(Records from a data source)
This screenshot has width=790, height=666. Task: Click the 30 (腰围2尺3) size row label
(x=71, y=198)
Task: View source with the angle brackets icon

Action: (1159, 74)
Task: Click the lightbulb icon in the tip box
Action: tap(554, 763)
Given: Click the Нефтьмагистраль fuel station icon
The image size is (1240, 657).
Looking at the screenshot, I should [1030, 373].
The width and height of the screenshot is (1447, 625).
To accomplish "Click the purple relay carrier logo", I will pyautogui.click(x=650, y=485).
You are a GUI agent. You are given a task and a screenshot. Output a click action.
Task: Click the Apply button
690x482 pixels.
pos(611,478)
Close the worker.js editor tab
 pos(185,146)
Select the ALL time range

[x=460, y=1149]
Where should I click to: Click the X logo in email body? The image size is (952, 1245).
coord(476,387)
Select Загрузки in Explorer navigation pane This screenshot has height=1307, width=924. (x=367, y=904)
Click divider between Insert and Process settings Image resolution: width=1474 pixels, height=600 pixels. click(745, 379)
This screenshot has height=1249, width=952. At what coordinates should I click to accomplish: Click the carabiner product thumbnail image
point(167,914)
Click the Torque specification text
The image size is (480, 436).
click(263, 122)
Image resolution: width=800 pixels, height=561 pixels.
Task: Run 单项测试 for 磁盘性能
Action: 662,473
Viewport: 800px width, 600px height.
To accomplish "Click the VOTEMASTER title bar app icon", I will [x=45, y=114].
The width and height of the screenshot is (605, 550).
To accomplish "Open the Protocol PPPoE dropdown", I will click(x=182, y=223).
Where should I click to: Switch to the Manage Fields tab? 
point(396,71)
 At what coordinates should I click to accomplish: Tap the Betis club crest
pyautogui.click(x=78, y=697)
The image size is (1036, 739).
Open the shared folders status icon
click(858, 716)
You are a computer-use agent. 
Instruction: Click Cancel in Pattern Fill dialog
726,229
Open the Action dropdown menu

== Task to carry out ==
Search the data above for the string "dropdown" and return every line that has it.

== Response ==
To accomplish "Open the Protocol PPPoE dropdown", I will click(x=182, y=223).
Open the Action dropdown menu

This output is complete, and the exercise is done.